In order to coordinate changes to the kernel TTY code that potentially impact thousands of userland programs, you would need a team of developers and testers to go through the code looking for problems. First, you fix problems in the the core userland programs (aka. the “base system”). The source code for everything is under /usr/src, so you can start with:

$ find /usr/src -type f -exec grep ‘#include <pty.h>’ {} \;

After you have a patch for the base system, you install the entire ports tree and repeat the search. Ports are installed under /usr/ports, so the command is:

$ find /usr/ports -type f -exec grep ‘#include <pty.h>’ {} \;

Once you have a list of potential problematic ports, you send out a notice to the ports maintainers and users of the -CURRENT branch asking them to test the affected ports against the experimental TTY patch for the base system. Some ports, such as Emacs, may rely on the old behavior, so they will need to be patched. These ports will require patches in order to make them work with the new kernel. Other ports may not need any changes at all.

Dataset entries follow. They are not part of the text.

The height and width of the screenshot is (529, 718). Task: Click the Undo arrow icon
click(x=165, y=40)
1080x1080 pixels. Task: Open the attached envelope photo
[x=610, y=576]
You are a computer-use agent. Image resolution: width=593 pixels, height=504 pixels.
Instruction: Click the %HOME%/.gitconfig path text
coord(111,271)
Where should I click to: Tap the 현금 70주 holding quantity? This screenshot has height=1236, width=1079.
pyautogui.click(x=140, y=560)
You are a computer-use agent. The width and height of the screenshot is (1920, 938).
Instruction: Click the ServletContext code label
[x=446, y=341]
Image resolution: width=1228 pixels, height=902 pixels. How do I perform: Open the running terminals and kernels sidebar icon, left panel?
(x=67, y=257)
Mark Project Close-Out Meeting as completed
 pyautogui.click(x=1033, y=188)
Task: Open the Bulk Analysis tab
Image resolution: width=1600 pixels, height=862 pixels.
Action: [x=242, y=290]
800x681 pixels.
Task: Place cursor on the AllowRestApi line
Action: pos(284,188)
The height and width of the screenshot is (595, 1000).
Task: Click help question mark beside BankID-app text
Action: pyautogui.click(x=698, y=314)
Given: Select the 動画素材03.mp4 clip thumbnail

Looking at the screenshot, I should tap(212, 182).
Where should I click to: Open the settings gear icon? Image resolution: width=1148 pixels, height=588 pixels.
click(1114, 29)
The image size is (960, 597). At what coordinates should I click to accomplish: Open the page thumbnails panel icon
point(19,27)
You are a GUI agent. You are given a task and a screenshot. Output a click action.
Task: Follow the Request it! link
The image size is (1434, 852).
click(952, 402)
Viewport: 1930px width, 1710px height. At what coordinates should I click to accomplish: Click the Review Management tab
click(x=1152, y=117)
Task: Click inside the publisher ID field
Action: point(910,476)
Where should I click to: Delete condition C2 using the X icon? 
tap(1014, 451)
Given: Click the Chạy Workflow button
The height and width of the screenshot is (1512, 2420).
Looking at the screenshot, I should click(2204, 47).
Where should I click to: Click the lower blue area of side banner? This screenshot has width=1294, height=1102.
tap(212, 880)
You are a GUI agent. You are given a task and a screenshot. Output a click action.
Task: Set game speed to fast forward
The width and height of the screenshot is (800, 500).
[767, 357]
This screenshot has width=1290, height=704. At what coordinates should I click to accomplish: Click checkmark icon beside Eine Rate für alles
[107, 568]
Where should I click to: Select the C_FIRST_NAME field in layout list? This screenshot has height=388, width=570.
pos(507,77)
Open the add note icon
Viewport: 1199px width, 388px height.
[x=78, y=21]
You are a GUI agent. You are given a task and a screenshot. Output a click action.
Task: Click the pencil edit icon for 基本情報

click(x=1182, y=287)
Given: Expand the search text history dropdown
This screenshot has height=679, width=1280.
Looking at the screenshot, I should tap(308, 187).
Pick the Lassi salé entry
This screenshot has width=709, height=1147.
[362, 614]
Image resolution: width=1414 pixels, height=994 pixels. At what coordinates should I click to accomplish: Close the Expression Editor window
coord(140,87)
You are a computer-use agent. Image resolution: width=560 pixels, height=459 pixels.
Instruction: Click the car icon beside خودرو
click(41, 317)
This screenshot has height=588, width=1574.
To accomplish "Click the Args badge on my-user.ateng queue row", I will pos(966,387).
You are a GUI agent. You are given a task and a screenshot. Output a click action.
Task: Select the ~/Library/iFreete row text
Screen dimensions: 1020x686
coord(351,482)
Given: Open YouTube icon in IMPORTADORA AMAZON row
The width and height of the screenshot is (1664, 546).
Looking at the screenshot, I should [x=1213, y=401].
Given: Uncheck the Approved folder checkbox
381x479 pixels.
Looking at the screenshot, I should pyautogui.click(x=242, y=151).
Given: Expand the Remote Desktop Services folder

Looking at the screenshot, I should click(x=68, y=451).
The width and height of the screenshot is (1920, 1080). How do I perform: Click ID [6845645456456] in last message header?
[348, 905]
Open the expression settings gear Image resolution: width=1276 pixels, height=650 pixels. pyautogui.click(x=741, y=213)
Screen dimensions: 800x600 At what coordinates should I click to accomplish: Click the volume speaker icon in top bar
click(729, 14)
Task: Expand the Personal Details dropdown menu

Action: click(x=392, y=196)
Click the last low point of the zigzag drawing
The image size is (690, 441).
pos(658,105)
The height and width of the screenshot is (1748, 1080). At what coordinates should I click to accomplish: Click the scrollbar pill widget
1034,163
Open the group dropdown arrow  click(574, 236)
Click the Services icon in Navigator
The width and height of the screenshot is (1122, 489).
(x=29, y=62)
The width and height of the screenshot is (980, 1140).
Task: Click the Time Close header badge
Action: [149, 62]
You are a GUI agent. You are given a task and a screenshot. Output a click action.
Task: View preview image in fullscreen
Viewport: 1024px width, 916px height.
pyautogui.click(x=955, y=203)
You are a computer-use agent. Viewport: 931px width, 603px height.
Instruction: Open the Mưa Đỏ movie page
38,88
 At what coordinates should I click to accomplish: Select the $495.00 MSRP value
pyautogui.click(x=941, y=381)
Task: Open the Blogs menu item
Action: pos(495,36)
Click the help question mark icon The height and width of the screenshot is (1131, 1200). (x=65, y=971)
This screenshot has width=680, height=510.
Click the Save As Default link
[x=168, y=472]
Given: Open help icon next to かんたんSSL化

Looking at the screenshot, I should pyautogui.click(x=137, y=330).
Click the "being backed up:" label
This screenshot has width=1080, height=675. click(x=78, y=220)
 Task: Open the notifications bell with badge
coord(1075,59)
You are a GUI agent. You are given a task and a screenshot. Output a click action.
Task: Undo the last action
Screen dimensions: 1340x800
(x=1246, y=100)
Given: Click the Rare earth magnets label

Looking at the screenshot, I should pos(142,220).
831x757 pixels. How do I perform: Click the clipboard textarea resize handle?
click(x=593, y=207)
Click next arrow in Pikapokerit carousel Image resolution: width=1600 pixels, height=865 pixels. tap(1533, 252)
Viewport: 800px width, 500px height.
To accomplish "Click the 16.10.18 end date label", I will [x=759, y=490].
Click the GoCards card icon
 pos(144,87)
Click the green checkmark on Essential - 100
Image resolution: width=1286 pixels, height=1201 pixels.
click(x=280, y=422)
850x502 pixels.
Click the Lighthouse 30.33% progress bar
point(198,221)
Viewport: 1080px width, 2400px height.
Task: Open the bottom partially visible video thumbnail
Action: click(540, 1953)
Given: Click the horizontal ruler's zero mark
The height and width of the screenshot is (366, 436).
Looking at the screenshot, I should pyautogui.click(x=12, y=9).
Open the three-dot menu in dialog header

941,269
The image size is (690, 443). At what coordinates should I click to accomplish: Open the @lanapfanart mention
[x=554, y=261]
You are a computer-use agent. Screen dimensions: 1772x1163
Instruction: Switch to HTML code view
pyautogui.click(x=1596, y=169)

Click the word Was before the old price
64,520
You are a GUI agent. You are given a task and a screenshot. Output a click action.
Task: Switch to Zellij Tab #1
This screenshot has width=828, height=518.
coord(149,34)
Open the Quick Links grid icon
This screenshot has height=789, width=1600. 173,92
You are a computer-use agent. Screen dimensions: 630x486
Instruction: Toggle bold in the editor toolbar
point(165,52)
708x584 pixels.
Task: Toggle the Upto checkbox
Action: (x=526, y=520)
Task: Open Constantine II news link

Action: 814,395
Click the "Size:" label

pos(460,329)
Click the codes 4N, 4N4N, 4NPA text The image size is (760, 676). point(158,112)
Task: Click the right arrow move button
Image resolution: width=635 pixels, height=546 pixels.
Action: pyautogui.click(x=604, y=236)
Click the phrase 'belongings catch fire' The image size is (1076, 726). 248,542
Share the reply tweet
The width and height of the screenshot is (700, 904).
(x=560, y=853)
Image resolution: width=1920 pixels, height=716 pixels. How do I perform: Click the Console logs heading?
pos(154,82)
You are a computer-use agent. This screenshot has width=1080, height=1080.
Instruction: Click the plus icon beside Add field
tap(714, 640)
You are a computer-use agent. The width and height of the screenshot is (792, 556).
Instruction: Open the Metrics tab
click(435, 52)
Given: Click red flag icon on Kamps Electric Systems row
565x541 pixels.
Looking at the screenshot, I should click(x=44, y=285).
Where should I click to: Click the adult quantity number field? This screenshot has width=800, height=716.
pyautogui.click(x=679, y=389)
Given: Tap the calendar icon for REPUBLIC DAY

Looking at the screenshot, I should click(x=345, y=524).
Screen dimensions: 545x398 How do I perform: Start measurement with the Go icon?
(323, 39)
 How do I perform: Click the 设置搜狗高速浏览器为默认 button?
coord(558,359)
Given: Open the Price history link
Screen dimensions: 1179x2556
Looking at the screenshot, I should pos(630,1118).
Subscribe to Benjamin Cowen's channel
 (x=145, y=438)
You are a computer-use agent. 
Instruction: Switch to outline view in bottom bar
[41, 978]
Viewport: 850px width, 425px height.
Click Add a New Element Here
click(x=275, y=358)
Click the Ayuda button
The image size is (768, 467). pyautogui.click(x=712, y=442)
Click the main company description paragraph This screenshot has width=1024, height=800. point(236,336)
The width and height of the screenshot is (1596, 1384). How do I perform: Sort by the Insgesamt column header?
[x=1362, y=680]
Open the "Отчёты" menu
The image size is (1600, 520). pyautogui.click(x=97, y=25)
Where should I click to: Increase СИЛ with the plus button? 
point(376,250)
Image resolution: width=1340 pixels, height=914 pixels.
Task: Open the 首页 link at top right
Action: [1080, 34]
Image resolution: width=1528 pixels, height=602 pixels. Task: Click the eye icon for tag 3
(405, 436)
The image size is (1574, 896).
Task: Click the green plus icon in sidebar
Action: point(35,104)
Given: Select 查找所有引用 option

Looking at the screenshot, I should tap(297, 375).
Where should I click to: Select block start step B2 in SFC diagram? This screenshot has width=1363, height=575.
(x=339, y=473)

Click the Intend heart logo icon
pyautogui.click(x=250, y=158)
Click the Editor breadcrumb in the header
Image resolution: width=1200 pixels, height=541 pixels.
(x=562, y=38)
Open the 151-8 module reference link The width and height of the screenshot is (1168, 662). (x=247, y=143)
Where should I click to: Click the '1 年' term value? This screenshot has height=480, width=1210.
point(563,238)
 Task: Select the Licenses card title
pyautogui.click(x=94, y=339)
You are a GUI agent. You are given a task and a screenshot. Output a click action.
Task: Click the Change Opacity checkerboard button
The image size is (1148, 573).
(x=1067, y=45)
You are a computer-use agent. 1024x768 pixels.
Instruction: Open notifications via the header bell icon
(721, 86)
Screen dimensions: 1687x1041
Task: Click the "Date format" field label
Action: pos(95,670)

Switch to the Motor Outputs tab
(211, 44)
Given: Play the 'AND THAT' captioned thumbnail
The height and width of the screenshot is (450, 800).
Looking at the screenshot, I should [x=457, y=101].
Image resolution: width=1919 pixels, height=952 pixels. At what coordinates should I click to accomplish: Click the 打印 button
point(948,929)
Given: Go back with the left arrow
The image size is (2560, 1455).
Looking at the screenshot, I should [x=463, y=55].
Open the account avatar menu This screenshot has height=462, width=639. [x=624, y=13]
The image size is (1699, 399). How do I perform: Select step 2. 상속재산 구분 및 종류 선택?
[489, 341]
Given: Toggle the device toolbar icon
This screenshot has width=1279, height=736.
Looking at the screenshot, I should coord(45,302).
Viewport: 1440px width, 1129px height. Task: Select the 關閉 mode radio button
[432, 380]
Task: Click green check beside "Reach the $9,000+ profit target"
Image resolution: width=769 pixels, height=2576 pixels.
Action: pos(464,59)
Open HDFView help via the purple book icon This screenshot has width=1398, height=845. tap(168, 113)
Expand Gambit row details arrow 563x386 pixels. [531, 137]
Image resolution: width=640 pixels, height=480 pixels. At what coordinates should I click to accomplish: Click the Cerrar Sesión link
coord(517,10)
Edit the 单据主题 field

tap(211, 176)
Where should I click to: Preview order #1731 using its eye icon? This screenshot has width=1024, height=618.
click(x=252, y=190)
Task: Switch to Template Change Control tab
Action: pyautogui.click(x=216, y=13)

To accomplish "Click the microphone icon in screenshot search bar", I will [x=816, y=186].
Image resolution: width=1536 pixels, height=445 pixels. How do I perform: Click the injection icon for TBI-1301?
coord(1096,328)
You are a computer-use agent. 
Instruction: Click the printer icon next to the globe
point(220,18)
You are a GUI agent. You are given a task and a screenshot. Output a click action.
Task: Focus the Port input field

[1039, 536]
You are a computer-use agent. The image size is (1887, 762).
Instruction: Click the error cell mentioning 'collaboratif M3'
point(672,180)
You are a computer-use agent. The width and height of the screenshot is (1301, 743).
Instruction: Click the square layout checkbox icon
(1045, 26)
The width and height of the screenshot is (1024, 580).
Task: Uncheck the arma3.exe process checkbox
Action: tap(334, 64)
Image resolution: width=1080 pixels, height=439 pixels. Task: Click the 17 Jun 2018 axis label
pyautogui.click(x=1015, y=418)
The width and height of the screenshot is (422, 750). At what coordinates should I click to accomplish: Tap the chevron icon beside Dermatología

Once all the changes are tested and reviewed (kernel, base system, and ports), the combined patchset is applied to the -STABLE branch for inclusion in the next stable release. All of this development and testing is costly, so hopefully the kernel changes were worth it :)

GNU + Linux = broken development model

Posted Jul 29, 2009 19:12 UTC (Wed) by bronson (subscriber, #4806) [Link]

KDE and Emacs, the two things that broke in the article, aren’t a part of BSD. It’s true that fixing code in ports is easy, just like patching a .deb or .rpm is easy.
That’s not where the problem lies. Here’s are the hard parts:

- testing the app, figuring out if there are bugs
- finding the bugs, fixing the bugs
- getting code review, regressing your fixes
- upstreaming your patches. All they do is work around a new and obscure kernel bug? Good luck with that!

And THAT is why the kernel <-> user space API should be stable. I like ports as much as anybody else but they just don’t help much here.

GNU + Linux = broken development model

Posted Jul 29, 2009 20:02 UTC (Wed) by nix (subscriber, #2304) [Link]

And if TTY code was that easy to grep for, maybe it would be simple: we
have distributors who can point to such code.
But it is not. TTY users can be people who accept file descriptors via
pipes and have no idea there are TTYs at the other end: they can be people
who use the Unix98 or the old BSD pty interface (which still has users!);
every use of ioctl() has to be audited: the signal handling in TTY users
has to be checked; it ties in with process groups…

The TTY stuff introduced in the early BSD Unix is, let’s be blunt, a
bloody design mess, and a pervasive one. It’s not a nice simple <pty.h>
interface, by any means, although it should have been.

Passing fds via pipes?!

Posted Jul 30, 2009 0:01 UTC (Thu) by i3839 (subscriber, #31386) [Link]

> TTY users can be people who accept file descriptors via
> pipes and have no idea there are TTYs at the other end
How is this possible? Did you mean unix domain sockets instead of pipes?

Passing fds via pipes?!

Posted Jul 30, 2009 0:37 UTC (Thu) by nix (subscriber, #2304) [Link]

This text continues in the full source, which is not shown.